From the Guidelines
MRI plays a valuable but selective role in the diagnosis and management of Benign Prostatic Hyperplasia (BPH), particularly in complex cases where standard evaluation with ultrasound and other clinical assessments provides insufficient information. While not routinely used as a first-line diagnostic tool for BPH, multiparametric MRI provides detailed anatomical information about prostate size, shape, and tissue characteristics that can guide treatment decisions.
Key Points:
- MRI is helpful in distinguishing BPH from prostate cancer when PSA levels are elevated or digital rectal examination findings are concerning 1.
- It can accurately measure prostate volume, which is important for determining appropriate treatment options such as medication selection (alpha-blockers like tamsulosin or 5-alpha reductase inhibitors like finasteride) or surgical approaches.
- MRI helps visualize the precise location of prostatic enlargement, identifying whether it primarily affects the central zone, transition zone, or peripheral zone, which influences surgical planning.
- For patients considering minimally invasive treatments like prostate artery embolization or prostatic urethral lift, MRI provides crucial anatomical details.
- The technology works by using strong magnetic fields and radio waves to generate detailed cross-sectional images without radiation exposure, making it safe for repeated use in monitoring disease progression.
- However, due to cost considerations and availability limitations, MRI is typically reserved for cases where standard evaluation with ultrasound and other clinical assessments provides insufficient information 1.
Recommendations:
- Clinicians should consider assessment of prostate size and shape via abdominal or transrectal ultrasound, or cystoscopy, or by preexisting cross-sectional imaging (i.e. magnetic resonance imaging/computed tomography) prior to surgical intervention for LUTS/BPH 1.
- Clinicians should perform a post-void residual assessment prior to surgical intervention for LUTS/BPH 1.
- Clinicians should consider uroflowmetry prior to surgical intervention for LUTS/BPH 1.
From the Research
Role of MRI in BPH Diagnosis and Management
- MRI plays a significant role in the assessment and treatment of Benign Prostatic Hyperplasia (BPH) and associated lower urinary tract symptoms (LUTS) 2.
- Prostate MRI provides exceptional anatomic detail, allowing for the classification of BPH and detailed assessment of response to various treatment modalities 2.

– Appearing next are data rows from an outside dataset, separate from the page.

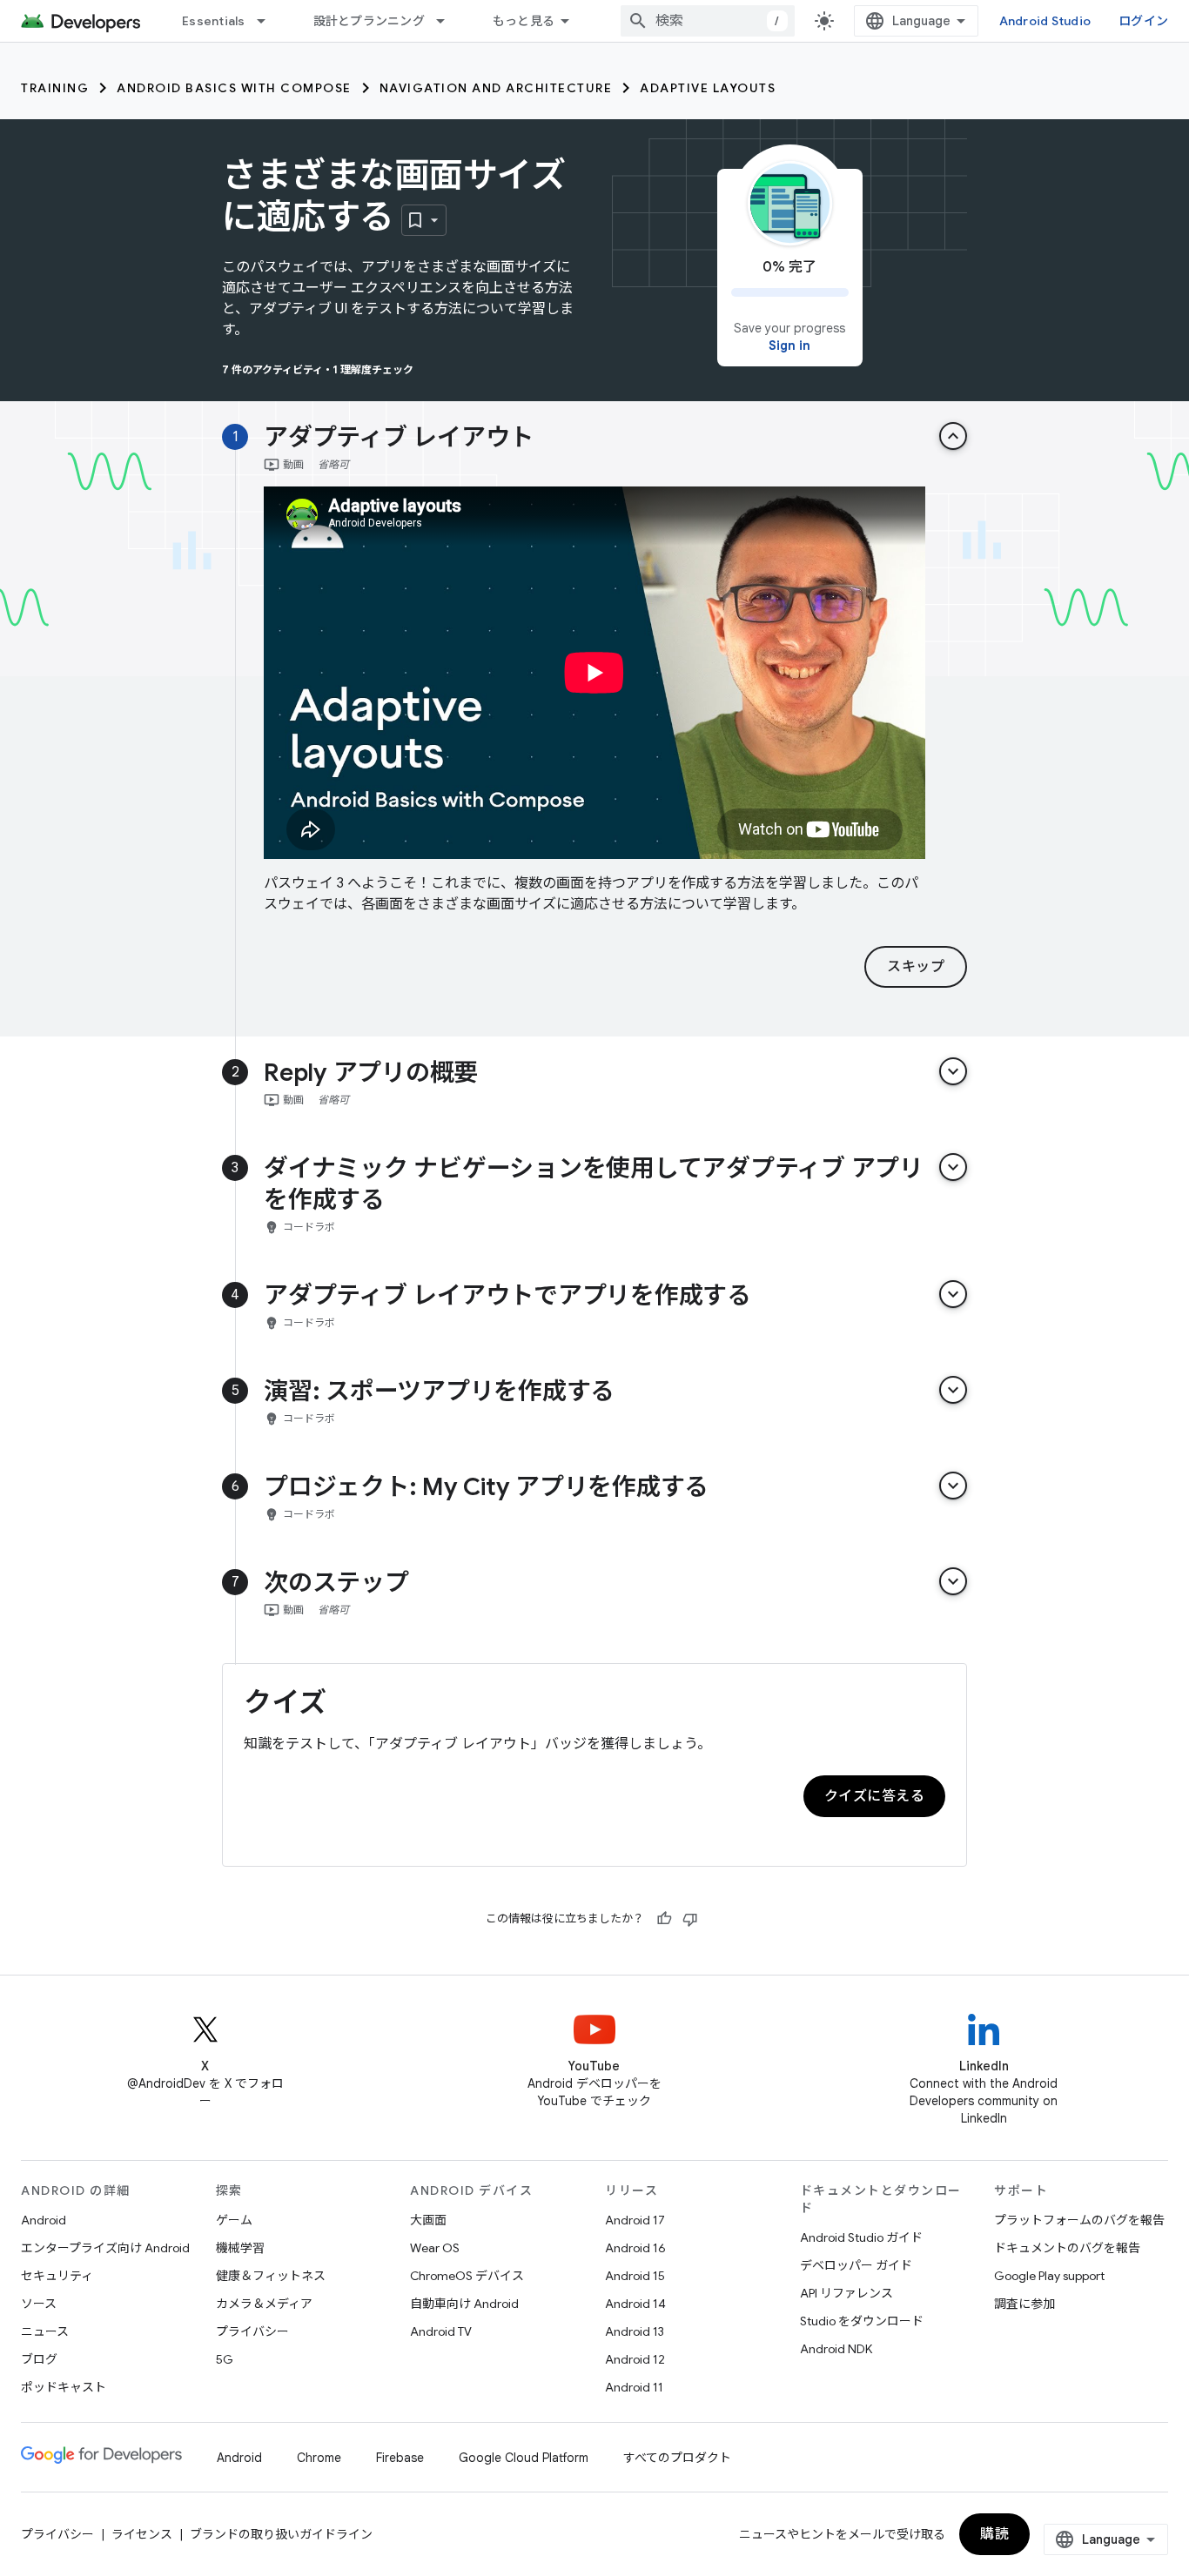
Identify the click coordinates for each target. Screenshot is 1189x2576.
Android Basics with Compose (234, 88)
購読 (994, 2534)
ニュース (45, 2331)
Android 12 (635, 2359)
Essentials (213, 21)
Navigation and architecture (496, 88)
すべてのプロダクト (677, 2457)
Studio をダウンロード (862, 2321)
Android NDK (836, 2349)
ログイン (1143, 21)
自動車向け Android (464, 2303)
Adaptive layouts (708, 88)
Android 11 (634, 2387)
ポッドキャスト (63, 2387)
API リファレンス (846, 2293)
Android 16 (635, 2248)
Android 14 (635, 2303)
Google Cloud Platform (523, 2457)
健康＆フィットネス (271, 2276)
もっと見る (523, 21)
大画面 (428, 2220)
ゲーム (234, 2220)
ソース (39, 2303)
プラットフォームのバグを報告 (1079, 2220)
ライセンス (141, 2534)
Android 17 (635, 2220)
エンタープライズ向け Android (105, 2248)
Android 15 (635, 2276)
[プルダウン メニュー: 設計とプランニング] (448, 21)
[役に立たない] (690, 1919)
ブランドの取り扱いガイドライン (281, 2534)
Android (43, 2220)
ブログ (39, 2359)
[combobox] (708, 21)
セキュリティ (57, 2276)
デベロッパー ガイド (856, 2265)
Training (55, 88)
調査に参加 (1024, 2303)
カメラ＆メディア (264, 2303)
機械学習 (240, 2248)
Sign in (789, 345)
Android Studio (1045, 21)
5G (224, 2359)
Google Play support (1049, 2276)
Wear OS (435, 2248)
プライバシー (252, 2331)
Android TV (441, 2331)
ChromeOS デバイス (467, 2276)
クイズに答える (874, 1796)
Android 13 (634, 2331)
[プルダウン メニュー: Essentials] (268, 21)
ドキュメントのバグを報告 (1067, 2248)
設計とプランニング (369, 21)
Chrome (319, 2457)
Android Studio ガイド (861, 2237)
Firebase (400, 2457)
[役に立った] (664, 1919)
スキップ (915, 967)
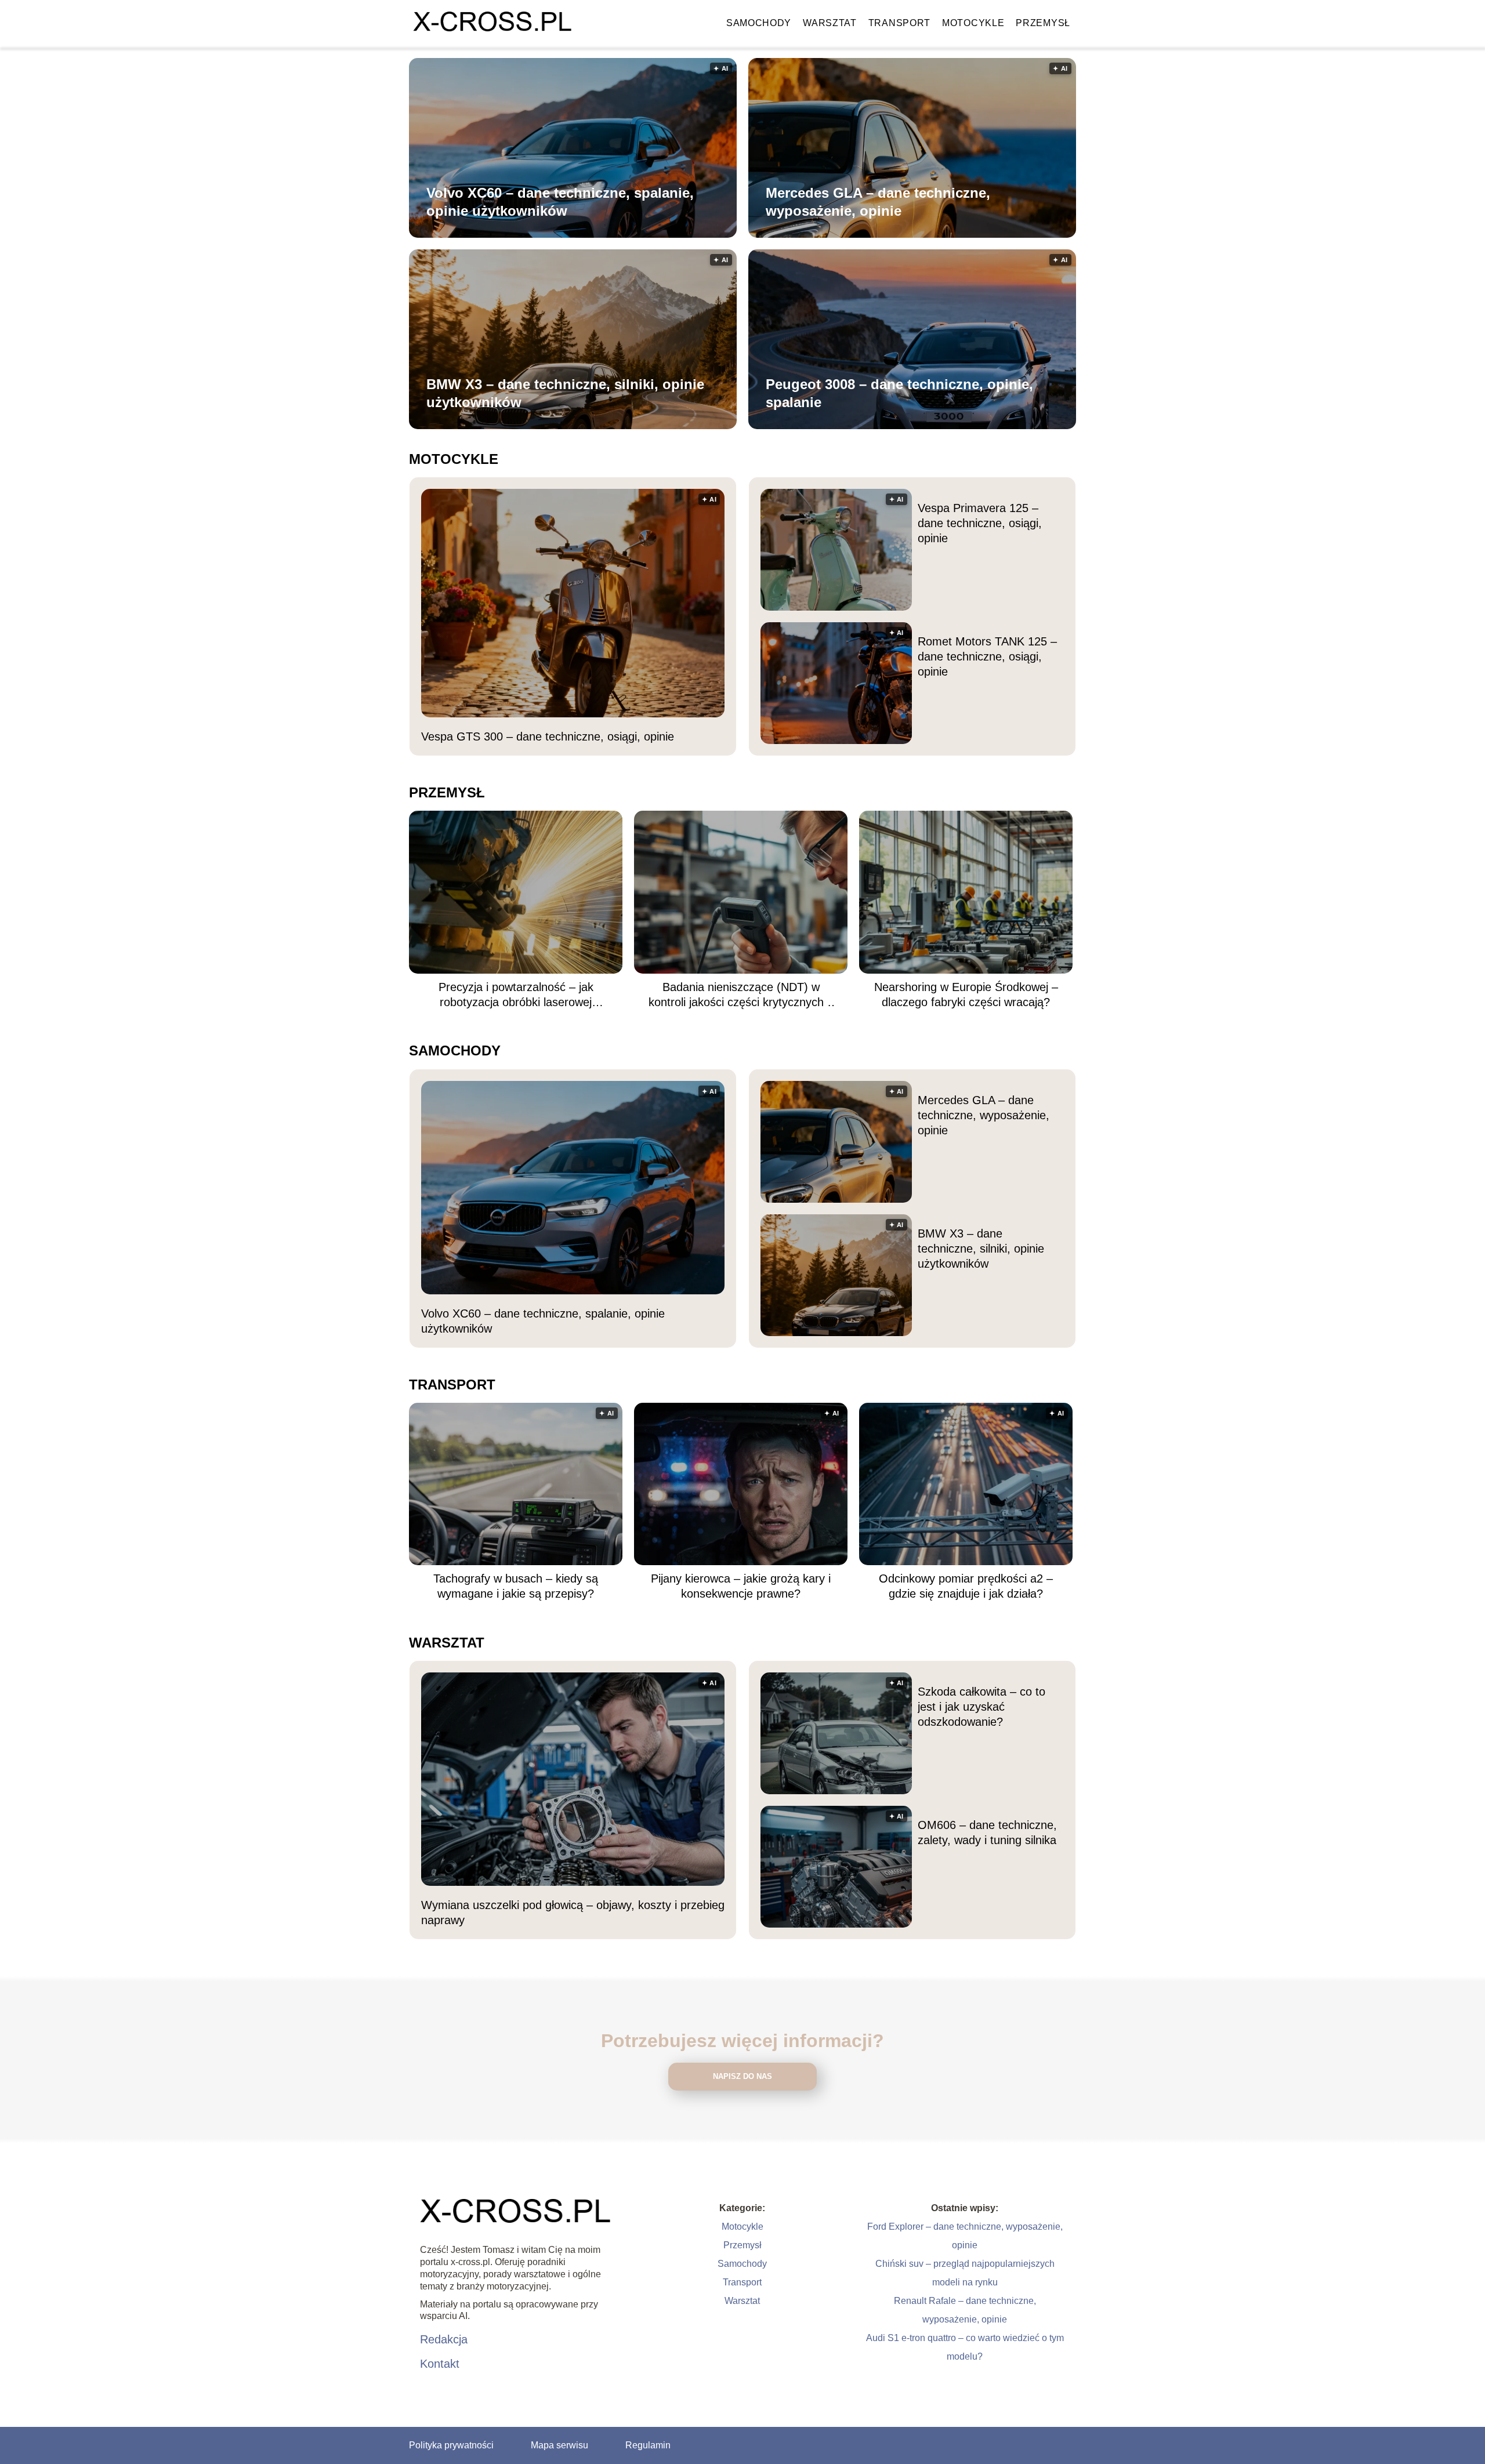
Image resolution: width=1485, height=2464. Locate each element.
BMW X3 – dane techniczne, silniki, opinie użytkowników (565, 393)
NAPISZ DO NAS (742, 2076)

- MRI can be used to evaluate the efficacy of different BPH treatments, including simple prostatectomy, transurethral resection of the prostate, UroLift, and prostatic artery embolization 2, 3.
Pre- and Post-Therapeutic Considerations
- Pre- and post-procedural MRI is not routinely performed for LUTS due to BPH treatments, but it is essential for accurate interpretation of prostate MRI performed after treatment 4.
- Different BPH treatments result in distinct changes on MRI, such as:
- Reduction in prostate volume, particularly in the periurethral prostatic tissue 4, 3.
- Creation of areas of necrosis and distortion of normal zonal anatomy after ablations 4.
- Infarcts in the transition zone after prostate artery embolization 4.
- Susceptibility artifacts that can obscure lesion detection in the transition zone after mechanical prostatic urethral lift devices 4.